Elf Premierminister hat die Monarchin kommen und gehen gesehen. Der erste war Churchill.

London. Es gilt als unhöflich, das Alter einer Dame zu erwähnen, aber bei der britischen Königin Elizabeth II. darf seit gestern eine Ausnahme gemacht werden: Seit 18 Uhr (MEZ) hat die 81 Jahre alte Monarchin ihre Ururgroßmutter, die legendäre Königin Victoria (1819-1901), als älteste Herrscherin in der Geschichte Großbritanniens überholt. Für den Thronrekord muss "Lillibet" allerdings noch etwas länger durchhalten: Erst am 9. September 2015 wäre die Regierungszeit Victorias eingeholt, die immerhin fast 64 Jahre an der Spitze des Empires thronte.

Victoria starb 1901 im Alter von 81 Jahren, sieben Monaten, vier Wochen und einem Tag. Diesen Meilenstein konnte die Queen nun hinter sich lassen. Feiern gab es aus diesem Anlass nicht - die Monarchin wollte den Tag mit ihrem Mann Prinz Philip (86) verbringen - wie alle anderen Tage ihrer 60 Ehejahre auch.

Aber innegehalten hat die Queen vielleicht doch angesichts ihres Rekordes. Immerhin elf Premierminister hat die Königin kommen und gehen sehen, der erste von ihnen war Sir Winston Churchill. Sie ist zudem die erste Königin, die mit einem in ihrer Amtszeit geborenen Premierminister regierte, nämlich Tony Blair (54). Trotz ihres Alters macht die Queen im Übrigen kaum Anstalten, einen Gang zurückzuschalten. Im November reiste sie mit Prinz Philip zum Gipfel der Staats- und Regierungschefs der Commonwealth-Länder in Uganda. 425 offizielle Verpflichtungen nahm sie im vergangenen Jahr wahr.

"Selbst wenn man den medizinischen Fortschritt seit Victorias Zeiten berücksichtigt, ist es beachtlich", sagte der Historiker Peter Hennessy mit Blick auf die Leistungen der Queen. "Ich kenne keinen anderen Chef einer Institution, der sich über solch eine lange Zeit keine Fehler erlaubt hat." Elizabeth habe den Verlust von Großbritanniens Supermachtstatus würdevoll gemeistert. "Die Art und Weise, wie sie sich angepasst hat, ohne jedem Trend hinterherzulaufen, das ist die Gabe eines Genies", schwärmt der Professor für zeitgenössische britische Geschichte an der Universität London.

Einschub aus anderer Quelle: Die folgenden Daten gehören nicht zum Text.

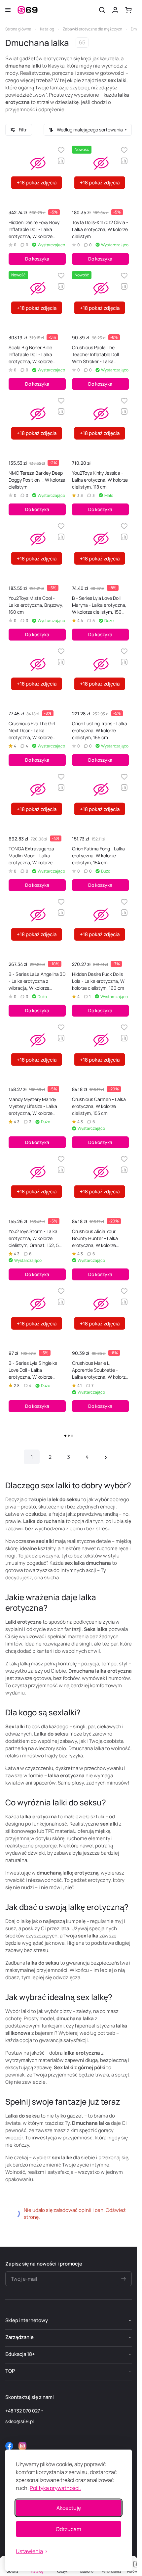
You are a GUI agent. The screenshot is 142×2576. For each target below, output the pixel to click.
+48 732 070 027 (22, 2411)
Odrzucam (68, 2529)
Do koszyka (37, 259)
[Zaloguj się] (115, 10)
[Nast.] (106, 1457)
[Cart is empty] (128, 10)
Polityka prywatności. (55, 2488)
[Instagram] (22, 2446)
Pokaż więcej (69, 1435)
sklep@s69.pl (19, 2421)
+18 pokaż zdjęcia (36, 182)
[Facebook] (9, 2446)
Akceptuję (68, 2507)
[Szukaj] (102, 10)
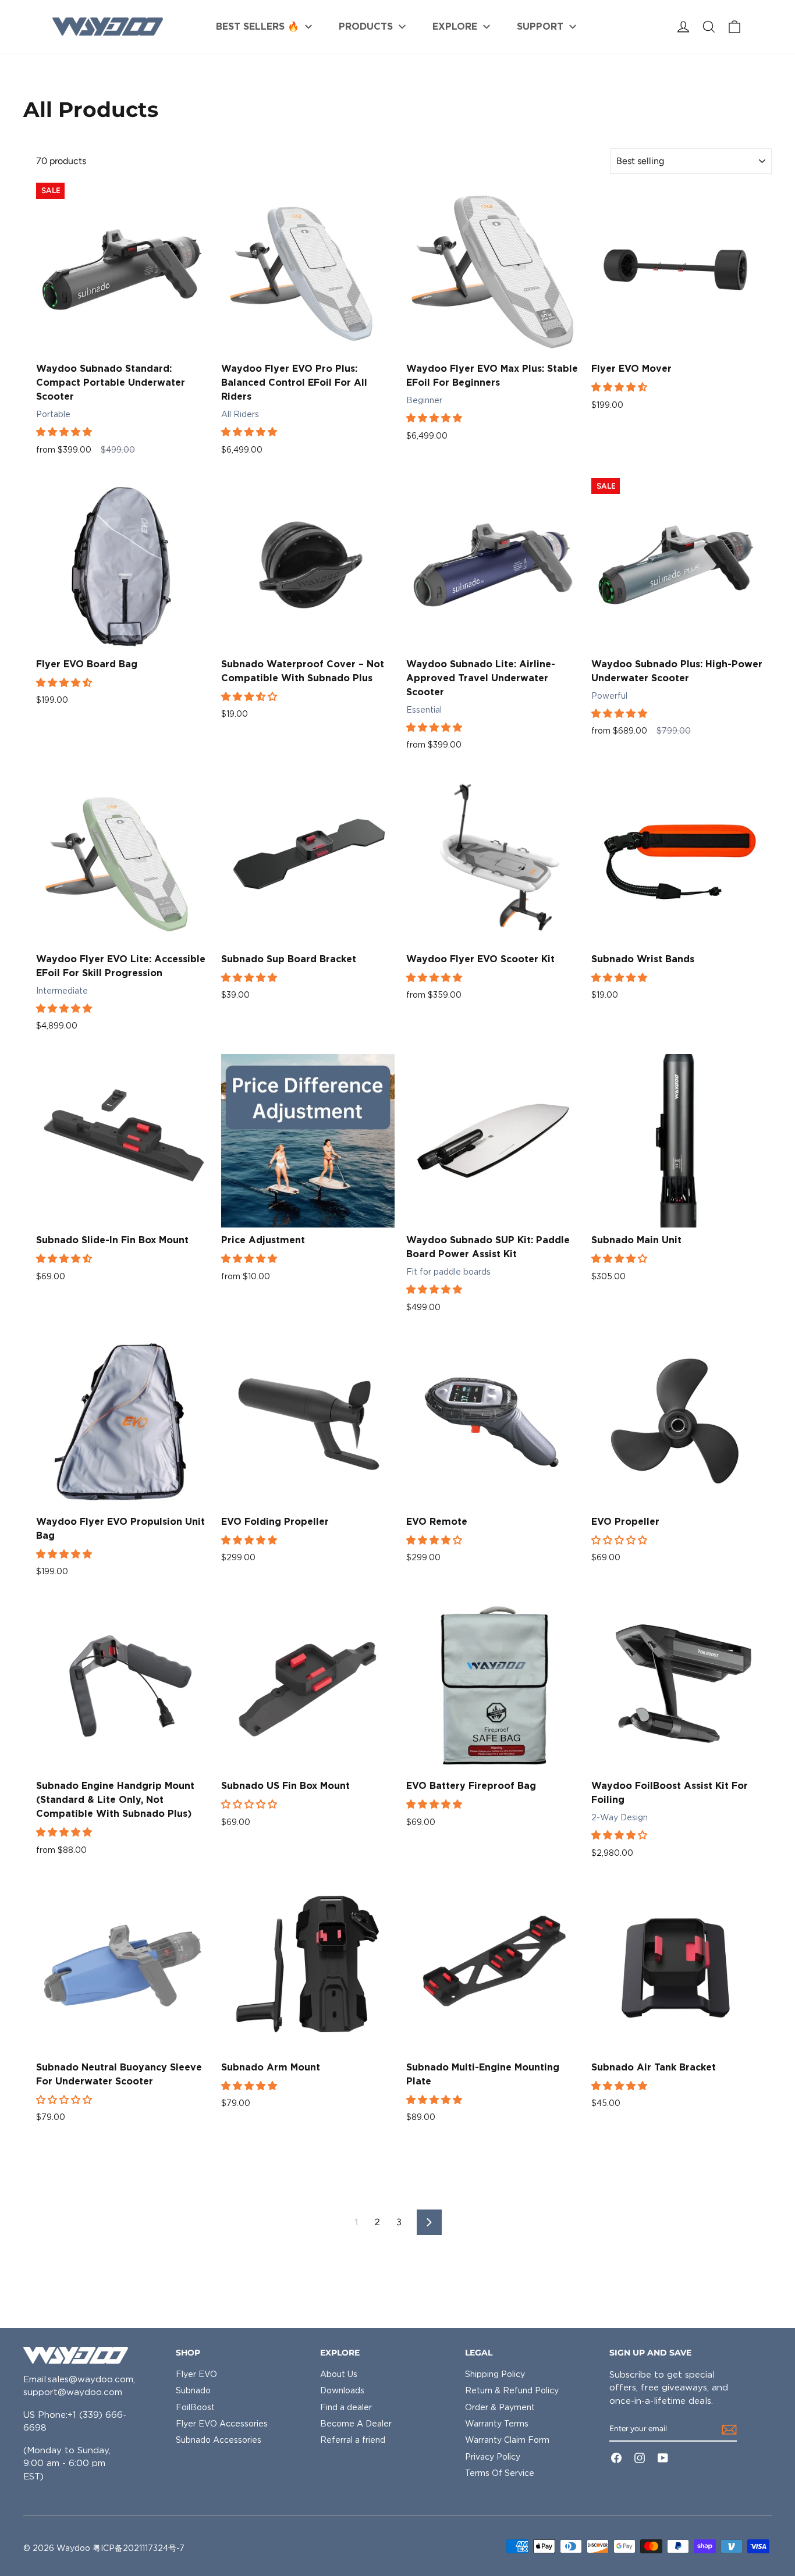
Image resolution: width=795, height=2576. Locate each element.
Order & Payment (500, 2407)
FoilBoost (195, 2407)
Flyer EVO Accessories (222, 2423)
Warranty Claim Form (507, 2440)
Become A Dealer (356, 2423)
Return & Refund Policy (512, 2390)
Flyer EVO (196, 2374)
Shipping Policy (495, 2374)
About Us (338, 2374)
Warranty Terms (496, 2423)
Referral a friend (352, 2440)
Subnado (193, 2390)
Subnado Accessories (218, 2440)
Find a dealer (346, 2407)
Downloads (342, 2390)
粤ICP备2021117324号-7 (138, 2548)
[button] (65, 431)
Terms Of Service (499, 2473)
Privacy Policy (492, 2456)
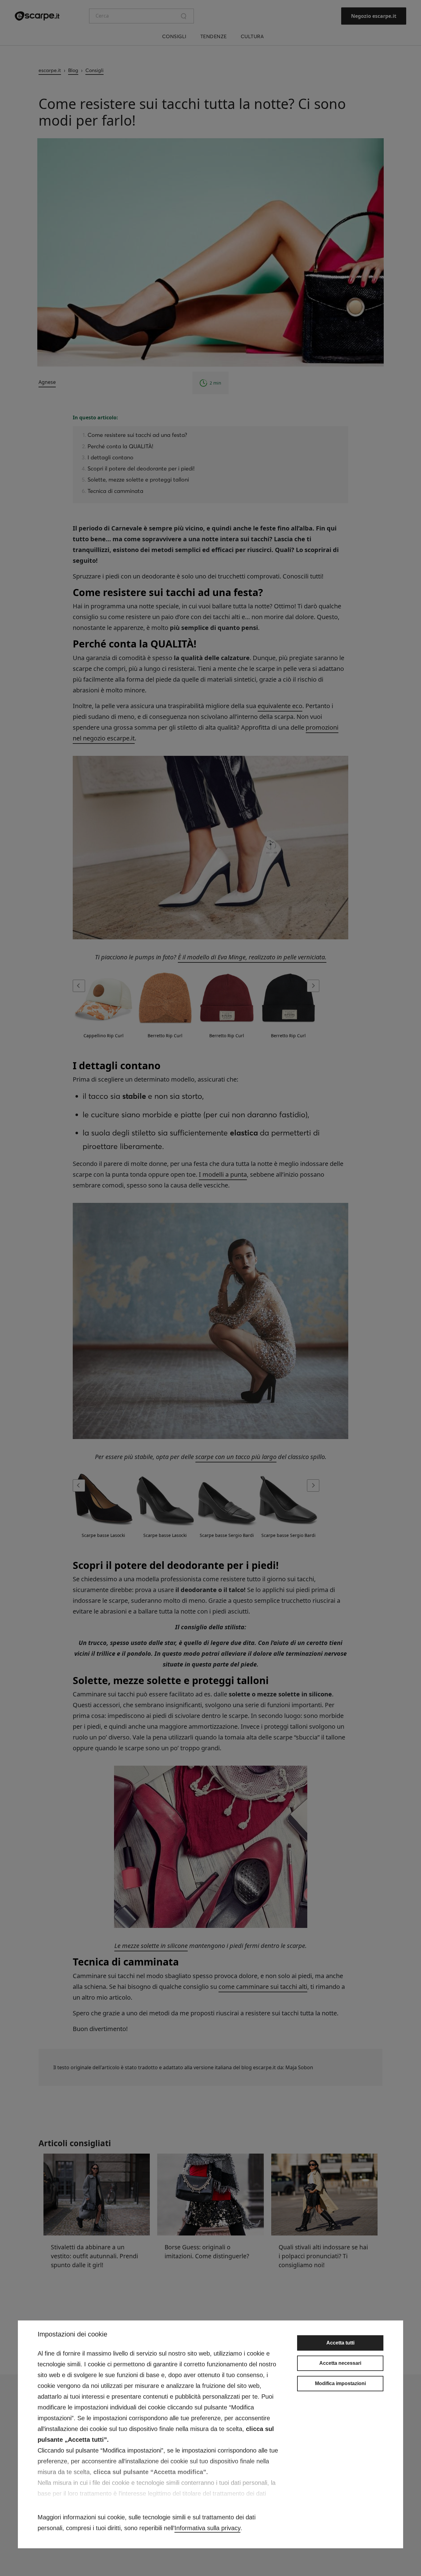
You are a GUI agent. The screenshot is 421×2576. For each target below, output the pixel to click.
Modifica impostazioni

Trotz des noch immer randvollen Terminkalenders der Queen und trotz ihres hohen Ansehens in der Bevölkerung beginnt die Monarchin offenbar, die Zeit nach ihr vorzubereiten. So durfte Thronfolger Prinz Charles, immerhin auch schon 59 Jahre alt, seine Eltern im November erstmals zum Commonwealth-Gipfel begleiten, dem Zusammenschluss von 53 zumeist ehemaligen britischen Kolonien, deren Oberhaupt Elizabeth ist. Der Gedanke an Charles' Thronbesteigung dürfte der Queen heute weniger Sorgen bereiten als noch vor ein paar Jahren. Das Ansehen des Thronfolgers in Großbritannien hat sich in jüngster Zeit verbessert. Es ist ihm gelungen, seine zweite Ehefrau Camilla (60), mit der er noch während seiner ersten Ehe mit Prinzessin Diana ( 36) eine Affäre hatte, in die königliche Familie zu integrieren. Camilla selbst engagiert sich unaufdringlich für wohltätige Zwecke und hat allem Anschein nach ein gutes Verhältnis zu ihren Stiefsöhnen Prinz William (25) und Prinz Harry (23).

Die Briten werden dadurch langsam warm mit Camilla, die von Diana einst als "Rottweiler" verspottet worden war. Rund 28 Prozent wünschen sie sich mittlerweile sogar als Königin, wenn Charles das Zepter übernimmt. 2005 waren es gerade mal sieben Prozent. Insider glauben jedoch keineswegs, dass die Queen ihr Amt vorzeitig niederlegt. Zu schmerzhaft ist die Abdankung von Edward VIII. im Jahr 1936 in Erinnerung, die Elizabeths Vater auf den Thron brachte.